Dylan Van Hout is dead! She collapsed in a condo filled with her many lovers. One of them—maybe everyone—is responsible! With its campy, dinner-theatre mystery vibes, Love You to Death is a narratively ambitious new Canadian musical that often misses the fence it’s swinging for; but many of the balls it has in the air have ample comic momentum.
Melly Magrath’s book gives us an investigation by two cops—no-nonsense Gerry (Katie Crompton) and goofy side-kick Larry (Jameson Mosher)—with flashbacks to establish each character’s relationship to the late Dylan (Mallary Davenport). There’s her husband Kitt (Nicholas Xidos), flight attendant Stephen (Bebe Brunjes), nurse Bianca (Camila Farah), lawyer Gilly (Amy Dee-Smith), bartender Vanessa (Millie Boon), and intern Carley (Bailey Wilson).
Once the key relationships have been established and we delve into the more complicated plot developments, the story gets tiresome despite its relentless pace. The constant flashing back and forth began to irritate me. Impressively, each of these characters gets adequate stage time, but that drags the runtime out to over two hours and, by then, the schtick gets a little stale.
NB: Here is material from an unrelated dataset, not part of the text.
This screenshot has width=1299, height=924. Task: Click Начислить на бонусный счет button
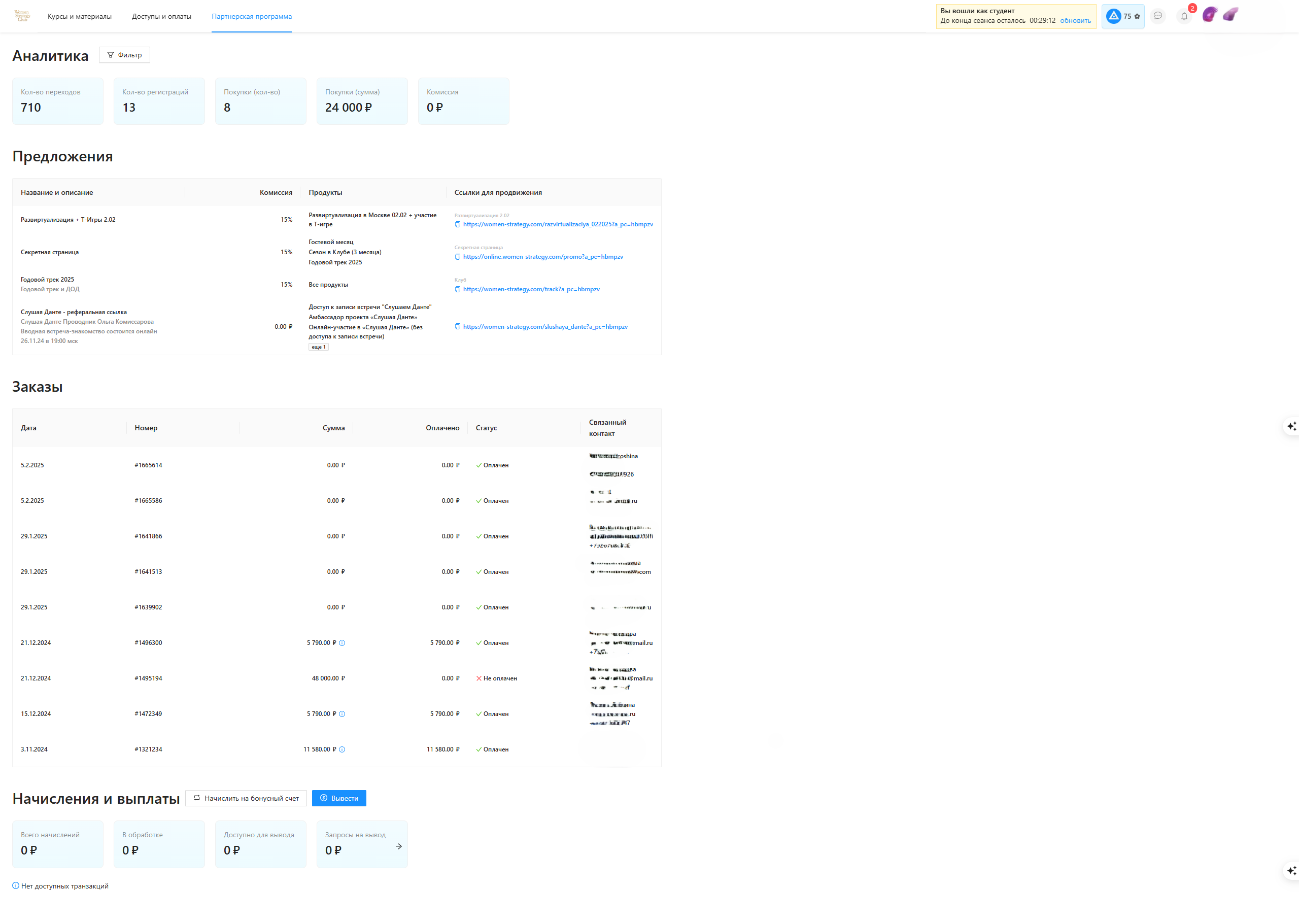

The show feels like an improvised sketch. A haphazard reality and frequently contrived performances have that distinctive “Yes and…” quality. Which is, don’t get me wrong, a lot of fun, but wears thin after an hour. The second act goes to some nuanced, emotionally compelling places, but the material as a whole doesn’t properly support it. I’m also not sure why it’s set in the 90s, other than an opportunity for gags about floppy disks and their storage capacity. Some key plot points are also muddled—they are trapped because… a glass stairwell shattered (?)
One of the great pleasures of mystery stories and their twisty reveals is your chance to recognize the sneaky sign-posts in retrospect. Some surprising developments of the second act seem to come out of nowhere, as if the story itself isn’t even aware of the cards it’s holding.
The songs—music by Quinton Naughton, lyrics by Magrath, Naughton, and Caitlin Turner—are in a variety of contrasting styles and sufficiently entertaining, though not particularly memorable. The vocals range from passable to riveting. I had difficulty hearing some of the lyrics, especially in ensemble numbers.
Alisha-Jo Penney’s choreography is very snazzy, but doesn’t feel very motivated. It exists here as a self-aware musical theatre convention, rather than a genuine storytelling device. It seems incongruous, for example, to have characters who are suspicious and resentful of each other suddenly doing jazz hands and voguing together. Nine people on a shallow stage also adds a certain awkwardness.
The sexual tension and myriad romantic entanglements are joyfully queer, with impassioned displays of affection prompting cheers and applause from the audience. This aspect is sincerely heartfelt and celebratory, though I wasn’t quite as swept up in the communal enthusiasm as I wanted to be.
Love You to Death has genuinely hilarious and endearing moments. In its current form, though, it lacks the polish to justify its length.